The Fukushima Dai-Ichi nuclear power station.
Photographer: Toru Hanai / Bloomberg
Photographer: Toru Hanai / Bloomberg
China is increasing pressure on Japan’s plan to release treated water from the devastated Fukushima nuclear power plant into the ocean and is asking government officials to drink the liquid to prove its safety.
“Japanese politicians have said that treated wastewater is ‘innocent’, why do they not drink, boil and not even wash clothes with the water?” Chinese Foreign Ministry spokesman Zhao Lijian said on Twitter on Thursday. Questioned on Friday about the comments, Japanese Finance Minister Taro Aso left questions, saying water levels in Fukushima are below international guidelines.
Tokyo’s plan to release wastewater into the Pacific Ocean was announced on Tuesday criticized by China, Taiwan, South Korea and North Korea.
Aso said the water seems safe enough to drink. The US State Department indicated that the plan appears to be in line with global discharge standards.

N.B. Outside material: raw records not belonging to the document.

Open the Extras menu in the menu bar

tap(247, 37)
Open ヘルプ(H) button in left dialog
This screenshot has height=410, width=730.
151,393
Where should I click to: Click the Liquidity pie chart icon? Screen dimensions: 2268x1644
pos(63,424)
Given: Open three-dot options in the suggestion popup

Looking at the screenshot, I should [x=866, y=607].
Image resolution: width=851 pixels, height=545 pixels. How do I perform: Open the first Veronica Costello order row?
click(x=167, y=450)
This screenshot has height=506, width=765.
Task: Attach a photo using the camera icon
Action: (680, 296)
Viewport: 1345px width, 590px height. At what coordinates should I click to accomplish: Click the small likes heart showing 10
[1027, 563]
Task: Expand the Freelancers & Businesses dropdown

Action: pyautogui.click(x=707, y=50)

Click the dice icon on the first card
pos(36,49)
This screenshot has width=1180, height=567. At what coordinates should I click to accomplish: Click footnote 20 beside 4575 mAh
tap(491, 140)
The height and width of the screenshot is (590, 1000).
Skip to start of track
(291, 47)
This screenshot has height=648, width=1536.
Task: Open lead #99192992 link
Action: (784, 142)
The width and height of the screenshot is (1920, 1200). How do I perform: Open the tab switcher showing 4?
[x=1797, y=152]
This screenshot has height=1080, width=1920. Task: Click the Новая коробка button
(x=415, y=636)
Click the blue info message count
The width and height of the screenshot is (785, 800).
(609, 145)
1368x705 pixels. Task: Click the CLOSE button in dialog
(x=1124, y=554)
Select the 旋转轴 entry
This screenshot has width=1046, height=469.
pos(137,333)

The International Atomic Energy Agency supports the planned releases, which will not start in two years and are expected to take decades.

Contaminated water storage tanks stand in TEPCO’s Fukushima Dai-ichi nuclear power plant in 2017.
Photographer: Tomohiro Ohsumi / Bloomberg
The US Food and Drug Administration maintains import restrictions on some Fukushima food products due to potential radioactive contamination, according to the department’s website.
It has long been asked to prove the safety of the treated groundwater flowing through the devastated Fukushima plant. A ruling party official drank a glass of water collected in the reactor building at the Fukushima Dai-Ichi plant in 2011 to advance the government’s claims that the disinfection efforts are progressing.